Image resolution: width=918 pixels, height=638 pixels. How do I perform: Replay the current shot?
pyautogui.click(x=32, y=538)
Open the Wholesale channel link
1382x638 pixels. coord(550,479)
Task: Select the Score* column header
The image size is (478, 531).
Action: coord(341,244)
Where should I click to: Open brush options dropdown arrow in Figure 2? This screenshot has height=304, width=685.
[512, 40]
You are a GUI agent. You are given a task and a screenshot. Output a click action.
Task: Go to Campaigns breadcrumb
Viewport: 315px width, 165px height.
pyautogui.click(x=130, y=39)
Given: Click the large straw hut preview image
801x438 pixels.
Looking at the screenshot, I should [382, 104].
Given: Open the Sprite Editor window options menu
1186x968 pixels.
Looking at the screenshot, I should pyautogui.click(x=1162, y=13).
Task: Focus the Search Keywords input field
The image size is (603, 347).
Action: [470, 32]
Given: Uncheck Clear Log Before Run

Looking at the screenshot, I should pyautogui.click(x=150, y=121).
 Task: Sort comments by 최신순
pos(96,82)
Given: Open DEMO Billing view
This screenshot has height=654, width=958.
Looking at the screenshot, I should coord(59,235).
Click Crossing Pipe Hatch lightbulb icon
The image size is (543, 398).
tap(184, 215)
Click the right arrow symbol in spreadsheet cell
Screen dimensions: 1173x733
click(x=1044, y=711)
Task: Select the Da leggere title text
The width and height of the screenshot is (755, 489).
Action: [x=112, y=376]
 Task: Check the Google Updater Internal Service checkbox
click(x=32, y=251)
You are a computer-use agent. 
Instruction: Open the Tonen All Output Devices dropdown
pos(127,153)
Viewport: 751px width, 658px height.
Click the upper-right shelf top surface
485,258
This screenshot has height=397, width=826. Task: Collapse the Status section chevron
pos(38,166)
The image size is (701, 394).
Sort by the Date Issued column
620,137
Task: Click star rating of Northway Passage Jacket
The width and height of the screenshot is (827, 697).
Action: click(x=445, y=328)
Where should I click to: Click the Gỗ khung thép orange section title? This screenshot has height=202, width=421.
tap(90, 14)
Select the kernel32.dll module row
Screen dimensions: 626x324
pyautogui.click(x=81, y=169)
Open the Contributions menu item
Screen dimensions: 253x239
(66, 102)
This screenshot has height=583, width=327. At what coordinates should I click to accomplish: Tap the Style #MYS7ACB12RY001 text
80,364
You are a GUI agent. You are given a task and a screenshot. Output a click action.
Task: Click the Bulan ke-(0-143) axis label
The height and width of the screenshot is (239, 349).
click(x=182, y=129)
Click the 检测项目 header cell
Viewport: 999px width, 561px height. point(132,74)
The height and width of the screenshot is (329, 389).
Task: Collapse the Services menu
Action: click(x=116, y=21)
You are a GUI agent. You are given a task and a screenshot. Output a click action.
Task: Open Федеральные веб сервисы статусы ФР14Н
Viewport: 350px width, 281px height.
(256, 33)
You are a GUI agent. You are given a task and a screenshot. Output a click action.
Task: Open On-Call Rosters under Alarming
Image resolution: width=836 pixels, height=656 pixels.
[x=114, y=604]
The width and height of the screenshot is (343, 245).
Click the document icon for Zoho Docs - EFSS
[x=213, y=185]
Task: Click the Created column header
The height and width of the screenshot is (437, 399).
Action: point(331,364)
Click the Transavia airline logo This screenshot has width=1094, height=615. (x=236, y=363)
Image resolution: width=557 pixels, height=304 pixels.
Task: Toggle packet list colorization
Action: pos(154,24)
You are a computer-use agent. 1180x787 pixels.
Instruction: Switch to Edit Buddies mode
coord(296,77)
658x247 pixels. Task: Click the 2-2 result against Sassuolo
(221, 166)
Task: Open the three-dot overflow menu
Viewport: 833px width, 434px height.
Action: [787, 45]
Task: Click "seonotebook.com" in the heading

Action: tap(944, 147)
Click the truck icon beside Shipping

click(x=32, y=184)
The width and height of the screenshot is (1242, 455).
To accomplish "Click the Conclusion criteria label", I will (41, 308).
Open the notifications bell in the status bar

→ **About this exercise**: List all lines in the material containing the string "computer".

→ **Your solution**:
You are a computer-use agent. 
You are a computer-use agent. 1180x787 pixels.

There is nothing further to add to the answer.